Using generated columns instead of triggers
ClayShentrup opened this issue · comments
Clay Shentrup commented
Hi. I think I did this correctly, but our searches are awfully slow and I'm trying to verify that I've done things correctly. Here are the indexes.
execute(<<-SQL.squish)
ALTER TABLE pg_search_documents
ADD COLUMN tsvector_content_dmetaphone tsvector GENERATED ALWAYS AS (
to_tsvector('simple', pg_search_dmetaphone(coalesce("pg_search_documents"."content"::text, '')))
) STORED;
SQL
add_index(:pg_search_documents, :tsvector_content_dmetaphone, using: :gin)
execute(<<-SQL.squish)
ALTER TABLE pg_search_documents
ADD COLUMN tsvector_content_tsearch tsvector GENERATED ALWAYS AS (
to_tsvector('english', coalesce("pg_search_documents"."content"::text, ''))
) STORED;
SQL
add_index(:pg_search_documents, :tsvector_content_tsearch, using: :gin)

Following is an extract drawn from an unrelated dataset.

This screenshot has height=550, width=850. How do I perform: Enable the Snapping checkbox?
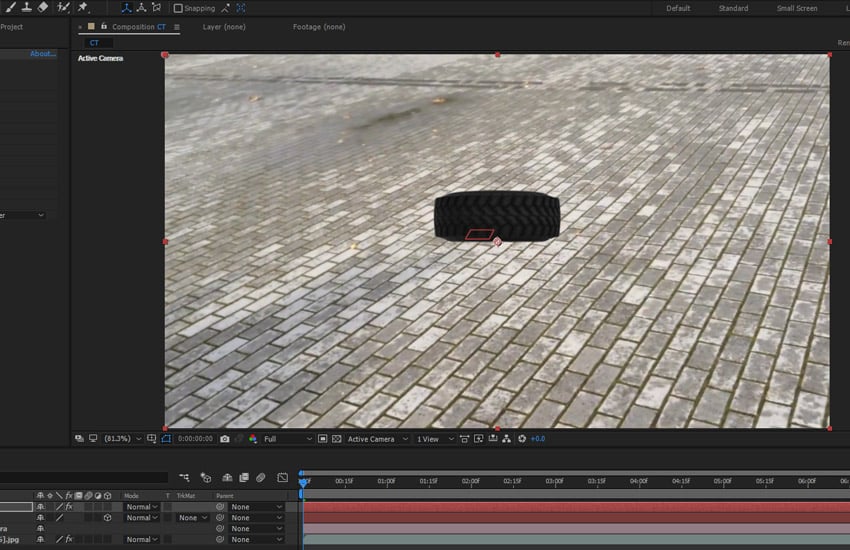tap(178, 8)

Here's the initialization.
PgSearch.multisearch_options = {
ranked_by: ':tsearch + :dmetaphone',
using: {
dmetaphone: {
tsvector_column: 'tsvector_content_dmetaphone',
},
tsearch: {
dictionary: 'english',
tsvector_column: 'tsvector_content_tsearch',
highlight: {
StartSel: '<strong>',
StopSel: '</strong>',
},
},
},
}
But with only ~40,000 records, it's still quite slow with dmetaphone. Tsearch seems fast.
deaqm92vildrji=> explain analyze SELECT Count(*) from "pg_search_documents" WHERE "pg_search_documents"."tsvector_content_tsearch" @@ to_tsquery('english', ''' ' || 'DNA' || ' ''');
QUERY PLAN
--------------------------------------------------------------------------------------------------------------------------------------------------------------------------
Aggregate (cost=324.74..324.74 rows=1 width=8) (actual time=2.210..2.211 rows=1 loops=1)
-> Bitmap Heap Scan on pg_search_documents (cost=12.32..324.63 rows=206 width=0) (actual time=1.006..1.762 rows=9010 loops=1)
Recheck Cond: (tsvector_content_tsearch @@ '''dna'''::tsquery)
Heap Blocks: exact=621
-> Bitmap Index Scan on index_pg_search_documents_on_tsvector_content_tsearch (cost=0.00..12.31 rows=206 width=0) (actual time=0.937..0.937 rows=9010 loops=1)
Index Cond: (tsvector_content_tsearch @@ '''dna'''::tsquery)
Planning Time: 0.166 ms
Execution Time: 2.255 ms
(8 rows)
deaqm92vildrji=> explain analyze SELECT Count(*) from "pg_search_documents" WHERE "pg_search_documents"."tsvector_content_dmetaphone" @@ to_tsquery('simple', ''' ' || Pg_search_dmetaphone('DNA') || ' ''');
QUERY PLAN
-----------------------------------------------------------------------------------------------------------------------------------
Aggregate (cost=1509.91..1509.91 rows=1 width=8) (actual time=71900.280..71900.282 rows=1 loops=1)
-> Seq Scan on pg_search_documents (cost=0.00..1494.04 rows=31747 width=0) (actual time=52.202..71877.651 rows=31740 loops=1)
Filter: (tsvector_content_dmetaphone @@ '''tn'''::tsquery)
Rows Removed by Filter: 9413
Planning Time: 1.194 ms
Execution Time: 71901.433 ms
(6 rows)
Grant Hutchins commented
You're right, you definitely don't want to see that Seq Scan. I'm not sure why it's not using your index.